Wenn sich zwei Menschen dazu entschließen, ihr Leben gemeinsam zu verbringen, ja dann startet laut Wissenschaft eine Phase der Annäherung und die betrifft sowohl das Äußerliche, als auch das Innerliche. Im Denken, Fühlen und Handeln ja sogar in Bezug auf die Gesundheit färbt Zweisamkeit ab.

Je länger sich also zwei Menschen zusammentun, desto ähnlicher werden sie einander. Dass wir diesen Prozess der Angleichung nicht bewusst miterleben ist eines der Phänomene, die die Wissenschaft an unzähligen Paaren versucht zu erklären. Bei der Silberhochzeit ähneln sich viel Partner so sehr, dass sie selbst für Unbekannte augenscheinlich zusammengehören.

Natürlich kann man alles wissenschaftlich erklären aber das heißt noch lange nicht wirklich zu verstehen, was da eigentlich mit jedem von uns passiert! Irgendwie liest sich das doch wie ein Bericht aus Dr. Mabuses Gruselkabinett. Möchten sie so sein wie ihr Mann und ihr Mann so sein wie Sie? Ich kann mir vieles vorstellen aber dass nun wirklich nicht! Nach wie vor will ich, ich sein und weder meiner besseren Hälfte im Aussehen noch im Denken auch nur ansatzweise ähneln.  

Robert Zajonc von der Universität Michigan hat bereits vor fast drei Jahrzehnten sich diesem Phänomen verschrien. Meine Theorie bezüglich seiner Ambitionen lautet ja, dass er ebenso überrascht darüber gewesen war, sich urplötzlich seinem Zwilling im heimischen Wohnzimmer gegenüberzusitzen, dass er einfach herausfinden musste, woran das liegt und ob sich daran noch etwas ändern wird? Ich habe also mit großem Interesse seine Ausführungen gelesen und bin, das muss ich unumwunden zugeben, etwas desillusioniert. 

Fest steht: Der Mensch liebt das, was er kennt, und hofft, es auch im anderen zu finden. Also nichts von << Gegensätze ziehen sich an<<! Ein vertrautes Gesicht vermittelt immer und überall den Eindruck von Sicherheit und Nähe.

 Wussten Sie z. B., dass der Partner häufig dem Vater ähnelt (vor allem in zentralen Gesichtsbereich), während die Partnerin oft an seine Mutter erinnert? Zum Glück nur in der unteren Gesichtspartie. Das ist in meinem Fall zwar nur ein kleiner Trost aber immerhin etwas!  Ich weiß ehrlich gesagt nicht, ob ich Tamas Bereczkei von der Universität Pécs für diese Erkenntnis dankbar sein oder ihn zum Mars wünschen sollte, denn anhand von unzähligen Gesichtern von Schwiegereltern und Schwiegerkindern hat Tamas genau diese These bestätigt.

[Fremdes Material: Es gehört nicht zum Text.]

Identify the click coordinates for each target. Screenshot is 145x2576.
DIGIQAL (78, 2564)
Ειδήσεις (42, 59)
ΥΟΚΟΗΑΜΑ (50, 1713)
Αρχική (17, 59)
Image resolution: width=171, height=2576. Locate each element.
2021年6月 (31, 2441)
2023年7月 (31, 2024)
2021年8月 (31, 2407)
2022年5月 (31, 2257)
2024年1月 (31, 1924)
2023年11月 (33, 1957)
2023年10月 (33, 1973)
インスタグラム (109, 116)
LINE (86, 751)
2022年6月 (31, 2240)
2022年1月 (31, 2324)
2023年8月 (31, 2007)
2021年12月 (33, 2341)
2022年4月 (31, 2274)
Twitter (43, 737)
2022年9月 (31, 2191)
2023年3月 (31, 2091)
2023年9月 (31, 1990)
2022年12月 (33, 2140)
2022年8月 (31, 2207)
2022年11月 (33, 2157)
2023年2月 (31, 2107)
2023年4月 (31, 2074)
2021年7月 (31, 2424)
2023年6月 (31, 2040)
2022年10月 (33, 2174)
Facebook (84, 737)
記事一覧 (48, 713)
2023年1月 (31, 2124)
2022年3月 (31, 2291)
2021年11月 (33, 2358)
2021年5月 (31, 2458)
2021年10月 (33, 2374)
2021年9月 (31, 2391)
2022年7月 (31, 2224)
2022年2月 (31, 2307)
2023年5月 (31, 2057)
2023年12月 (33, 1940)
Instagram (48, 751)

Und als ob das fundierte wissenschaftliche Ergebnis mich nicht schon genug umhauen oder verwirren könnte gibt es weiteres Erschreckendes, wovon so manches allerdings auch in gewisser Weise einen kolossalen Unterhaltungswert hat, den ich auf keinen Fall hier und heute auch nur irgendjemanden vorenthalten möchte.

Wenn schon dann sollten wir alles über das Phänomen „Zwilling im Alter oder die Mutation zum doppelten Lottchen“ erfahren. Und wer weiß, vielleicht können sie ebenso darüber schmunzeln oder nachdenklich werden wie ich!  

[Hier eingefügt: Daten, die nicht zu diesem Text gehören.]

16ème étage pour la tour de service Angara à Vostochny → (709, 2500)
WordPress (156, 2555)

2011 ergab eine Umfrage des Heidelberger Soziologen Thomas Klein, dass Männer und Frauen dazu tendieren, an Gewicht zuzulegen, sobald sie vergeben sind. Die Geselligkeit beim Essen und die Gewissheit, niemanden mehr mit Traumbody-Maßen ködern zu müssen, sind für die Gewichtszunahme ausschlaggebend.

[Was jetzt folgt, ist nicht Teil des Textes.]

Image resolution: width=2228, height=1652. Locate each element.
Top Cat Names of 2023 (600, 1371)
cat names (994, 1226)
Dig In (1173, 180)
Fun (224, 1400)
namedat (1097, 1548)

2012 wurde an der Uni Cincinnati herausgefunden, dass sich im Laufe einer langen Partnerschaft auch die Trinkgewohnheiten angleichen. Frauen lassen sich demnach von ihrem Partner vermehrt zu einem Gläschen Alkohol verführen – was für eine geniale Entschuldigung für das nächste eine oder andere Glas zu viel – wohingegen die Männer dem guten Vorbild oder dem Druck seiner Gattinnen folgend weniger trinken, sobald sie liiert sind.

Und noch etwas ist interessant. Kürzlich fanden englische Forscher heraus, nachdem sie fünf Jahre lang Raucher befragt hatten, die von ihrem Laster loskommen wollten, dass es den Frauen leichter gelang, wenn ihre Männer ebenfalls auf den Glimmstängel verzichten. Rauchten jedoch die Männer weiter so verringerten sich auch die Erfolgsaussichten auf 8%. Waren jedoch die Männer Nichtraucher schafften immerhin 17% der Frauen den Absprung in ein rauchfreies Leben.

Und wieso gelingt es mir dann nicht? Mein Mann hat noch nie in seinem Leben auch nur eine einzige Zigarette geraucht? Ja, ja ich weiß – der Geist ist schwach!

Erschreckend jedoch fand ich die 2005 durchgeführte englische Studie an 29.000 Menschen- 17.000 davon verheiratet. Hat ein Ehepartner ein Magengeschwür oder leidet an Asthma oder Depressionen, erhöht sich die Wahrscheinlichkeit, dass auch der Ehepartner daran erkrankt, im Vergleich zur Durchschnittsbevölkerung um ganze 70 %. Zum gleichen Ergebnis kamen sie bei Herz- und Kreislauferkrankungen und erhöhtem Cholesterinwerten. Zurückzuführen ist dies natürlich auf die Umweltfaktoren und die gleiche Lebensweise der Partner.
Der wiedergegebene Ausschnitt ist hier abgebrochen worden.